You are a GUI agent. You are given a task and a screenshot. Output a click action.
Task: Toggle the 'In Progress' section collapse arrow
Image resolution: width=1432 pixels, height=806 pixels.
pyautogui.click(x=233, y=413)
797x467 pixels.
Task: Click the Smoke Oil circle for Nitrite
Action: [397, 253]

--------------------

- [What you should do]: Count the lines in the material above that contain the string "pixels", where case counts. State only the number.

- [Result of this exercise]: 2